Three kinds of challenges may be brought against statutes on the basis of Mich. Const. art 4, § 24: (1) a "title-body" challenge, (2) a multiple-object challenge, and (3) a change of purpose challenge.
Michigan created an assisted suicide statute imposing criminal responsibility on persons who assist others in committing suicide. The constitutionality of this statute was questioned. In one case, a man was convicted of murder for assisting in the suicide of another. The Court of Appeals' determined that the assisted suicide statute was enacted in violation of Mich. Const. 1963, art. IV, § 24. The case was appealed.
Was the Michigan assisted suicide statute constitutional?

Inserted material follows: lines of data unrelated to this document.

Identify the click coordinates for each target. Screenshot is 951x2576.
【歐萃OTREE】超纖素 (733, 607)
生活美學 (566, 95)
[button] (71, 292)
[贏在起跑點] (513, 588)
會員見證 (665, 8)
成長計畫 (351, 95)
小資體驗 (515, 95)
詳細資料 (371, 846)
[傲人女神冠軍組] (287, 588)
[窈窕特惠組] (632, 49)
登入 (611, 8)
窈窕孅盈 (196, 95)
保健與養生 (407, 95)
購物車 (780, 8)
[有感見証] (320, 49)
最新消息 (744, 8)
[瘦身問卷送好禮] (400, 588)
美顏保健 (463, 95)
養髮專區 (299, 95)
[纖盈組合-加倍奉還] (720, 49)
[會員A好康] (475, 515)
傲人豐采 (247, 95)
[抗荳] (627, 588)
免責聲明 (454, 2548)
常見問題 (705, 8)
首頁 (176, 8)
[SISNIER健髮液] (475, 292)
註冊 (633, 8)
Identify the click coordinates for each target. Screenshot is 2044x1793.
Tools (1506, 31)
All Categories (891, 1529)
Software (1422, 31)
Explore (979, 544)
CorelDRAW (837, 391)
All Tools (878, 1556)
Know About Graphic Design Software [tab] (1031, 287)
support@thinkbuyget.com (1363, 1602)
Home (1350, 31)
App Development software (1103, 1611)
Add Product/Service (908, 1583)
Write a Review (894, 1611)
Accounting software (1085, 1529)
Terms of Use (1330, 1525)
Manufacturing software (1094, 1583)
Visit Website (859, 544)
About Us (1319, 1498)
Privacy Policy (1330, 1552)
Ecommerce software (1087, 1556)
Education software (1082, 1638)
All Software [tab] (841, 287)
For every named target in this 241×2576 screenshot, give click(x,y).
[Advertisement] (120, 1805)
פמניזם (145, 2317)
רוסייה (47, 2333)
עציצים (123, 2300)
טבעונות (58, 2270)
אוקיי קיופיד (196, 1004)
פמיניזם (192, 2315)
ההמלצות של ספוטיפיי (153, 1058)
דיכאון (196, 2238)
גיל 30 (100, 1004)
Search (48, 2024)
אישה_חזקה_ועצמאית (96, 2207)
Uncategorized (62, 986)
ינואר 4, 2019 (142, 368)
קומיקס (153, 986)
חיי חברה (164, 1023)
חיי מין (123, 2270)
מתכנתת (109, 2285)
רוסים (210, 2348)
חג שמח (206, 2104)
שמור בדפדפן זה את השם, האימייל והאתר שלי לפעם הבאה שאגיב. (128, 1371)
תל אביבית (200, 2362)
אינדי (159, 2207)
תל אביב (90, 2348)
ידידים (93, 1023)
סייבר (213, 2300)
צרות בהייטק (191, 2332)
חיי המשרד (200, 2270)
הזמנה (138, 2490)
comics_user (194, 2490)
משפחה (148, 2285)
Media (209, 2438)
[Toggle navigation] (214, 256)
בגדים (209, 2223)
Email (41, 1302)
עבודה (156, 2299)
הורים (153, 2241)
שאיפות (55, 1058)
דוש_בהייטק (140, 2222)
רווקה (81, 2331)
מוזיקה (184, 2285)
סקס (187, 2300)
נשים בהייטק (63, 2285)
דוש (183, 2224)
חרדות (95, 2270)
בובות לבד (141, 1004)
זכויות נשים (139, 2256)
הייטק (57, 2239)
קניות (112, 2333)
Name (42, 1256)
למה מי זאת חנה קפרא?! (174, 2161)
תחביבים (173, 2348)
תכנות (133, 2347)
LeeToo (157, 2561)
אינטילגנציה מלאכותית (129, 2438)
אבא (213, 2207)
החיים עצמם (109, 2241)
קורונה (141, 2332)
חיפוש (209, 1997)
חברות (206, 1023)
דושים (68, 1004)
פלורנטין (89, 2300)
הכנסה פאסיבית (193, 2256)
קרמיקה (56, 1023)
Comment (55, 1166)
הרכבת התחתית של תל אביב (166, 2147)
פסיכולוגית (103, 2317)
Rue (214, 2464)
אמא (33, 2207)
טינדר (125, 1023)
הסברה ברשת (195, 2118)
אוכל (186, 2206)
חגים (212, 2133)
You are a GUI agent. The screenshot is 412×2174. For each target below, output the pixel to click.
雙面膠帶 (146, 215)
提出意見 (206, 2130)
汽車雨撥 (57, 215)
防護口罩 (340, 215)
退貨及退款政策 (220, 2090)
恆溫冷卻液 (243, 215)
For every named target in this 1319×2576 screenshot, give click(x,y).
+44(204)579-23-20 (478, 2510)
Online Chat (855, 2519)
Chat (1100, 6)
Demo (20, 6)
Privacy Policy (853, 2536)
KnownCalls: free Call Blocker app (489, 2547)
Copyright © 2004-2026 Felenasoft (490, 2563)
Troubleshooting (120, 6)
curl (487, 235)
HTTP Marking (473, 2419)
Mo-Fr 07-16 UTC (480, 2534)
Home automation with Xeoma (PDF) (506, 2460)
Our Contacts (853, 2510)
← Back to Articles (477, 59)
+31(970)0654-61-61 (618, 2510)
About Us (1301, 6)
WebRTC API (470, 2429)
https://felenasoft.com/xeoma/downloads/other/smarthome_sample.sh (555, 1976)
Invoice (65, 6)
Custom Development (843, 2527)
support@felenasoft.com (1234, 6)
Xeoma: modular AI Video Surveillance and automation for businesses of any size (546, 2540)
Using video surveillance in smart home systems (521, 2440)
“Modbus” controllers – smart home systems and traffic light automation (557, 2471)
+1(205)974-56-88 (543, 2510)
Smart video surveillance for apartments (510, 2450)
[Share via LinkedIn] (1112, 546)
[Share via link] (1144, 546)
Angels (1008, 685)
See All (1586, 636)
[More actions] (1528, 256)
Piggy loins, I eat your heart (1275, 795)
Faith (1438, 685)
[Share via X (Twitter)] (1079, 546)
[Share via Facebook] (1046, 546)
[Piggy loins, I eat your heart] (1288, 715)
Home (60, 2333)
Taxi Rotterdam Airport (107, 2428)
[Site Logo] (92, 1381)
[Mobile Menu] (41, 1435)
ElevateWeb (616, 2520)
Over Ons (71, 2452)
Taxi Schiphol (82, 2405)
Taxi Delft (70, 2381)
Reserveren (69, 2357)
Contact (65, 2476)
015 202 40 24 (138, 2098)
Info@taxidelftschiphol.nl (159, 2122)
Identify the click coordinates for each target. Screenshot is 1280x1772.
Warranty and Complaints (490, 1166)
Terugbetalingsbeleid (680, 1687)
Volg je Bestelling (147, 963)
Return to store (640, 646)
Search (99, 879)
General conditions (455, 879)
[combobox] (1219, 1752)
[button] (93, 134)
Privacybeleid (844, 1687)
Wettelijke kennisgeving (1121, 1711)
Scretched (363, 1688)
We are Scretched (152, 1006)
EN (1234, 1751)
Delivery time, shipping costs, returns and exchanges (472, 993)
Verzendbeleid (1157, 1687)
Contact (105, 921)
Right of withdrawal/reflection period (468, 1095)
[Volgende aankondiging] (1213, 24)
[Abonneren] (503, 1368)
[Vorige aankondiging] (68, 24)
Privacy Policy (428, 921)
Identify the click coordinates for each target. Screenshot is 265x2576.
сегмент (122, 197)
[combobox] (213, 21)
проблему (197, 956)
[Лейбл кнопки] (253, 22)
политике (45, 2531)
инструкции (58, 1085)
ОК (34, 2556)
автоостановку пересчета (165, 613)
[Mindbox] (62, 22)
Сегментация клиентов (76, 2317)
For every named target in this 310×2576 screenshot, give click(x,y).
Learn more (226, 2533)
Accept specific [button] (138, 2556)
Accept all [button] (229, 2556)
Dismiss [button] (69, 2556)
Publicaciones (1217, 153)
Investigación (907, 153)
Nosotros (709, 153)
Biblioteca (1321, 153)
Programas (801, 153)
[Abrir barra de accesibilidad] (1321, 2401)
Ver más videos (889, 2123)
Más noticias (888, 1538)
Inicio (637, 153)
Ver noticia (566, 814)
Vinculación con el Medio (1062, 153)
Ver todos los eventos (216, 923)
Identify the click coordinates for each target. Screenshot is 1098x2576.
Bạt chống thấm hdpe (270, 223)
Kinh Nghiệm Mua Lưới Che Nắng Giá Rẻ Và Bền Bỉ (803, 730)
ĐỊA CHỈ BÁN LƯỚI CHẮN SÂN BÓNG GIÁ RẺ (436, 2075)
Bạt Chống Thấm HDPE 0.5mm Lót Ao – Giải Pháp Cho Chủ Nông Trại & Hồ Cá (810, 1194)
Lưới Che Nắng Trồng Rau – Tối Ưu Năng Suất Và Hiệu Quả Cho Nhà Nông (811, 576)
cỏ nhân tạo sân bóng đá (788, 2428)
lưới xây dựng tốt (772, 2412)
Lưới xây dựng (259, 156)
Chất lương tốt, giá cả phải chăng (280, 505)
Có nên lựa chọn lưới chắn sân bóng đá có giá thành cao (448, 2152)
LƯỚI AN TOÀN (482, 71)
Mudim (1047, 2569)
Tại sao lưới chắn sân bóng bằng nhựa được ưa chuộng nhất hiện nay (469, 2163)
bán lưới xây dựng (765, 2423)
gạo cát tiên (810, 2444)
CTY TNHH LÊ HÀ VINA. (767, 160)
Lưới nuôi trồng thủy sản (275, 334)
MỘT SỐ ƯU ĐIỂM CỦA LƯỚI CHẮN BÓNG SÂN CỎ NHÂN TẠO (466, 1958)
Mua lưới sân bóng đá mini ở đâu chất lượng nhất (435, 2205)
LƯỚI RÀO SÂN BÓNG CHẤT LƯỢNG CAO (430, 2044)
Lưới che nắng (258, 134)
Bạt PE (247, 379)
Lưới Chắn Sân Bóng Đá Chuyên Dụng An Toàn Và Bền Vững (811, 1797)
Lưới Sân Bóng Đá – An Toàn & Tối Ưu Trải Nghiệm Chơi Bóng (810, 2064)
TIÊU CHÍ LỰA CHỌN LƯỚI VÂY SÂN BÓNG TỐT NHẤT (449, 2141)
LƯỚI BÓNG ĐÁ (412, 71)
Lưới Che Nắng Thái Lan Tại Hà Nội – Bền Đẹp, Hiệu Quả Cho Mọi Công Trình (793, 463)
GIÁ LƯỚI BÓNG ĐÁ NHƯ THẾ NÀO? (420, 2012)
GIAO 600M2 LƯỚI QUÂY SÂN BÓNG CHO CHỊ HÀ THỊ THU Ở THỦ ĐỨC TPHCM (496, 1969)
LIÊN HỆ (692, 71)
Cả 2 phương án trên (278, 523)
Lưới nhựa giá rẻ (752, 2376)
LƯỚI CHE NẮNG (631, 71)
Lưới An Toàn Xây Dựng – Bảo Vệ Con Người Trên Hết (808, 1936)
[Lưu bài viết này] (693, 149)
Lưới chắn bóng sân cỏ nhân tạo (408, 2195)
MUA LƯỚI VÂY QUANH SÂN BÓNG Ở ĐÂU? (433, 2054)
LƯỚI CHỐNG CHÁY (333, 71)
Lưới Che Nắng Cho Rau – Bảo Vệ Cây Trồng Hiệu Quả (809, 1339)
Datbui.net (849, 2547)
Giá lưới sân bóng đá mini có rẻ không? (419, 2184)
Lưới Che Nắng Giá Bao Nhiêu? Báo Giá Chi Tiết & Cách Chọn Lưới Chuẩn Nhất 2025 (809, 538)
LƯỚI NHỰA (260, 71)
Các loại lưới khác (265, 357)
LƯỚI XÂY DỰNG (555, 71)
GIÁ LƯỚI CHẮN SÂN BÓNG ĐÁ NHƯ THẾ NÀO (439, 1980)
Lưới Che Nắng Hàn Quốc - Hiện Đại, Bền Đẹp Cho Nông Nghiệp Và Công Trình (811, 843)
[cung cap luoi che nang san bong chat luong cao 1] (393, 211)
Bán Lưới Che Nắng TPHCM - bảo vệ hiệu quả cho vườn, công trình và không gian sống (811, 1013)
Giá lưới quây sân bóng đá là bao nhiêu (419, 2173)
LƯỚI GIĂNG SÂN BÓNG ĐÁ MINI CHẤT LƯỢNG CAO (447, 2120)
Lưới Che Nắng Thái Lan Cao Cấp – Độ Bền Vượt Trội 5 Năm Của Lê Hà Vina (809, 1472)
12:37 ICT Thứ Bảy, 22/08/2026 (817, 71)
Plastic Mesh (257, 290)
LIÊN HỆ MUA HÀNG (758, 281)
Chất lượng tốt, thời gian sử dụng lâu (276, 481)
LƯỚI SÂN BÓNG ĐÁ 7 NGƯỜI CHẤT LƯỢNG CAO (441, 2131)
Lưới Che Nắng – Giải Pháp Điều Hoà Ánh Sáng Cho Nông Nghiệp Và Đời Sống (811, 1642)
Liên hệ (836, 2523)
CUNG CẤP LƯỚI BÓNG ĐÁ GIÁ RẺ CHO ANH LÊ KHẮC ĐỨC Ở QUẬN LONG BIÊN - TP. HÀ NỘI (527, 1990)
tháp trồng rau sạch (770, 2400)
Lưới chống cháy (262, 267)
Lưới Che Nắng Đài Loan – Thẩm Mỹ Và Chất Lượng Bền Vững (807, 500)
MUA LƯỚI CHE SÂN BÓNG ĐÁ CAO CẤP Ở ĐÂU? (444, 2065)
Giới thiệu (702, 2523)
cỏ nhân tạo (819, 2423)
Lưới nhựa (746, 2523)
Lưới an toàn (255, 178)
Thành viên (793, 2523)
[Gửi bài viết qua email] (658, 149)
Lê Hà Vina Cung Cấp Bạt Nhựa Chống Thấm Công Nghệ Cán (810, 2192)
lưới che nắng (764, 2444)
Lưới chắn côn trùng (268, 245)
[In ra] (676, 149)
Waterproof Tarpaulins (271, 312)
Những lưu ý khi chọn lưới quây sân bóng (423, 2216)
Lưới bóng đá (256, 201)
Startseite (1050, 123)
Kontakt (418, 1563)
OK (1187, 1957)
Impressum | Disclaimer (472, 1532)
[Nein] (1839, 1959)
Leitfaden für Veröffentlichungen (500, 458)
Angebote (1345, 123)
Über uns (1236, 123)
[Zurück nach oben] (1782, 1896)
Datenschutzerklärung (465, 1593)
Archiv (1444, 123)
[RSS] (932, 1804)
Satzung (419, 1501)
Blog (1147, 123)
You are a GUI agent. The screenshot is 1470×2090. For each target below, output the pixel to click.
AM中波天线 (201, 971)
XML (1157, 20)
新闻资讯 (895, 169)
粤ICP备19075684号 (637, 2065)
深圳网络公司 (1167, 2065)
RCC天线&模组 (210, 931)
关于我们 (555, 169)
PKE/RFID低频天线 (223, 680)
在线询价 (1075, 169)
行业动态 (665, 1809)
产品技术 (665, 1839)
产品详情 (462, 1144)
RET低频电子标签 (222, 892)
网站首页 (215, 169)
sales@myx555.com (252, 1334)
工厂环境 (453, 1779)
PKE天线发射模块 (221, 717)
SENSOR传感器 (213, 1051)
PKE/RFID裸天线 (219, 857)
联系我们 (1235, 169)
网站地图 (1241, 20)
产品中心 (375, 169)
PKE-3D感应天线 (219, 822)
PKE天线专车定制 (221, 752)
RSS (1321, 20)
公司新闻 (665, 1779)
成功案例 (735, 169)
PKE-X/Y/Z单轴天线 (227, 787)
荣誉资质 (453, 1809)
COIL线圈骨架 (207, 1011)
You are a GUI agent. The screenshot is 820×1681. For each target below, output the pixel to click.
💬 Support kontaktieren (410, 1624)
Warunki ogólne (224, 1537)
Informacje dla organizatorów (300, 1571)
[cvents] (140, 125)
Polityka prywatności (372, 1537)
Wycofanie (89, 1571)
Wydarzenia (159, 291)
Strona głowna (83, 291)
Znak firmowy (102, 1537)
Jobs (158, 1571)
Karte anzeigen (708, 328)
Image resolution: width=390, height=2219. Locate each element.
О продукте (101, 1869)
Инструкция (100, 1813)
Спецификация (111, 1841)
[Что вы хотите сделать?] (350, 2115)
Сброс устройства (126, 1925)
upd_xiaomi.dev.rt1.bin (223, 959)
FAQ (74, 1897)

The court held (1) the assisted suicide statute embraced only one object and was thus validly enacted, (2) the statute was not enacted in violation of the Change in Purpose clause of the state constitution, (3) the United States Supreme Court would not find a liberty interest in suicide, let alone assisted suicide, that was protected by the Due Process Clause of U.S. Const. amend. XIV, (4) the principles that guided the analysis of substantive due process did not support the recognition of a right to commit suicide, (5) it was incorrect to conclude on the basis of the absence of criminal penalties for an act of suicide itself that there was a constitutional right to commit suicide, (6) there was no fundamental right to commit suicide that was protected by the Due Process Clause.